THE PHONE company has just reached out and touched everyone in the city with an unusual agreement--to raise the cost of almost all local services by nearly 20 percent a month. Still, however hefty this signed-and-nearly-sealed settlement may seem at first glance, there's much to be said for it.
To begin with, D.C. People's Counsel Brian Lederer --hardly the darling of Washington's utilities--not only is pleased with the agreement, but also believes it contains several important protections that are in the public interest.
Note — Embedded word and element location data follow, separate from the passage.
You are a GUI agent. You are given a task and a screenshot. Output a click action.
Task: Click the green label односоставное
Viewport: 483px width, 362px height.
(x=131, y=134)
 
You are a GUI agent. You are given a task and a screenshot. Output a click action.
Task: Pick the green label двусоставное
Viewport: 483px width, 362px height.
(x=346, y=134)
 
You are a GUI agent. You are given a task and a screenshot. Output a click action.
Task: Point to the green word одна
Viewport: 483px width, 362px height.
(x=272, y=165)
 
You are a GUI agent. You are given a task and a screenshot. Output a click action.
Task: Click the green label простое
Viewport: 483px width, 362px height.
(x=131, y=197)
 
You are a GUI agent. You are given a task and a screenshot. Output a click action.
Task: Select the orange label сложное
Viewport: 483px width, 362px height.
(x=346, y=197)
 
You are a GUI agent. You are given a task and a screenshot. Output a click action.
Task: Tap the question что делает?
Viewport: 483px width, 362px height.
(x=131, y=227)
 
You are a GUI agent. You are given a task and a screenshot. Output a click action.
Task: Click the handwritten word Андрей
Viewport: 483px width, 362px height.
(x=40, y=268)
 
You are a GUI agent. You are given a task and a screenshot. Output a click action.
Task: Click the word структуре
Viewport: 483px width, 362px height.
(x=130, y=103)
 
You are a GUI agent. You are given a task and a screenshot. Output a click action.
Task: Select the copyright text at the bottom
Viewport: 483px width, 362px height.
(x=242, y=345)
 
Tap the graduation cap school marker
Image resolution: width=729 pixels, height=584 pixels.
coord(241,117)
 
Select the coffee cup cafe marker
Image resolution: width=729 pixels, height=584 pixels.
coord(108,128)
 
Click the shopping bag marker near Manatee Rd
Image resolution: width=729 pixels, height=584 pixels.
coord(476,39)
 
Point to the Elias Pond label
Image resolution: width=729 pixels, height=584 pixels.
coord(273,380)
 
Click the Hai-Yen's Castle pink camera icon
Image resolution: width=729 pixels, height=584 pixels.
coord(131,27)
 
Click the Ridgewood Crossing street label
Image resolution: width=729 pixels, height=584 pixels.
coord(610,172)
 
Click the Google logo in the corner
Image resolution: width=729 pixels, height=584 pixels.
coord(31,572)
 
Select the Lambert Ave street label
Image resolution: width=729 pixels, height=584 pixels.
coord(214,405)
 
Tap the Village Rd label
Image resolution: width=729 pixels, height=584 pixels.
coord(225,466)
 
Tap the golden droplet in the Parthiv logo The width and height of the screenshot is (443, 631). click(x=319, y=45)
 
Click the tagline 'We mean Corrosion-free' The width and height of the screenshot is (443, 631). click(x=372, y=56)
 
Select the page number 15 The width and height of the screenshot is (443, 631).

Besides clipping C&P's original request for a $123-million increase by more than two- thirds, the settlement separates the phone company's immediate rate request from the larger, more profound long-distance-to-local shifting and restructuring of telephone service, charges and technology sought by C&P and its parent, AT&T.
Had C&P's initial restructuring-and-rate-increase proposal gone into effect, Mr. Lederer says, telephone bills in the city could have gone up to five times what they are today. Rates under that schedule would have included sharp increases in charges for installation as well as for operator assistance--or what we used to consider "service." Also, the proposal would have imposed a fee for operator verification--finding out for you whether that interminably busy line is really working. 2 There was more that didn't fly on this round: C&P also had sought to change the way the cost of a local call is calculated--to base the rate on the length of the call, the distance it must travel over phone lines and the time of day it is made.
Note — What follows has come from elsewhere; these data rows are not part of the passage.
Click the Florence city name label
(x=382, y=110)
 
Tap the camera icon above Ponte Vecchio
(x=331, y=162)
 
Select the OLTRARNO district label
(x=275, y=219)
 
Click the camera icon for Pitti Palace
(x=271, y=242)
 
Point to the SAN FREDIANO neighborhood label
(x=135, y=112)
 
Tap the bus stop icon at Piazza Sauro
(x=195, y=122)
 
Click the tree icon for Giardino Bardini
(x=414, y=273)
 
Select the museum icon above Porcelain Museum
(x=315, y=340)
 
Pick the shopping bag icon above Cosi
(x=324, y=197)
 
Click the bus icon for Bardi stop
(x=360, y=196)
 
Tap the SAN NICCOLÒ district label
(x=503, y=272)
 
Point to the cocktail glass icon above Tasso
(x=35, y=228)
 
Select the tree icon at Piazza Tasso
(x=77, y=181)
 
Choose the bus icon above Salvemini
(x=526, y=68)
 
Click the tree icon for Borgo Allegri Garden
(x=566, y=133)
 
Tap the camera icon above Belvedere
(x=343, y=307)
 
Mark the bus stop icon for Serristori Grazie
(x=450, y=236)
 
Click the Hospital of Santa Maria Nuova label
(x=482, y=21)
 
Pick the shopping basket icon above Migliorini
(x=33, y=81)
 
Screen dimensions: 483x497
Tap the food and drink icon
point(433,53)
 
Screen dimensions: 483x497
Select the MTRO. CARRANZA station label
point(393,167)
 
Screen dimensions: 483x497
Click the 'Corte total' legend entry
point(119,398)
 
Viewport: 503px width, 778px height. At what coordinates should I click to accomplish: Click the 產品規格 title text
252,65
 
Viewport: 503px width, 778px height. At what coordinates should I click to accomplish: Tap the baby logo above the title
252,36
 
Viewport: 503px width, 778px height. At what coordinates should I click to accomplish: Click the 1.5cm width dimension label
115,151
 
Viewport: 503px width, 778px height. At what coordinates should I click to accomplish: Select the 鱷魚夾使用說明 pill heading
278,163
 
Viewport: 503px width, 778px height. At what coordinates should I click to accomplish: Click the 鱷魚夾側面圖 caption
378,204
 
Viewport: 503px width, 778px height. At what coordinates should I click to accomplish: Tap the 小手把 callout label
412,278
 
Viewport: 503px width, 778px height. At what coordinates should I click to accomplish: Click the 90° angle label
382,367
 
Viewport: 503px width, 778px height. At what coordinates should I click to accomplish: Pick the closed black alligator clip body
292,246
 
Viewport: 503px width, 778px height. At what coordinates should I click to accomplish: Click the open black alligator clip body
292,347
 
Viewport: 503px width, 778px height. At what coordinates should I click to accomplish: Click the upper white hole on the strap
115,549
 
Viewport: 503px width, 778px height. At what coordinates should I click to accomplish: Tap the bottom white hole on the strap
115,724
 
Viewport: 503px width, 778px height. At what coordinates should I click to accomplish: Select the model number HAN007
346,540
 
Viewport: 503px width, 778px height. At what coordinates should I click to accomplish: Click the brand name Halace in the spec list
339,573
If the percentage of the increase seems steep, it is the first rise in residential user rates since 1976. And if this unusual settlement wins approval by the Public Service Commission--expected in a matter of weeks --all sides will have been spared the traditional prolonged litigation that Mr. Lederer notes is neither in the public's nor the city's interest. Nor, as phone company officials were quick to note, would it have been in their interest because "if we had waited for the hearing process and then didn't get what we wanted-- and traditionally we don't usually get what we ask for --we would have just lost money." That translated, of course, is not money "lost," but money to be coughed up by consumers sooner or later.
So, the settlement does eliminate much uncertainty for consumers--while leaving for the next round of negotiations precisely how the latest rate increase may be redistributed to reflect any restructuring allowed by the Public Service Commission. At least for now, that is best put on hold.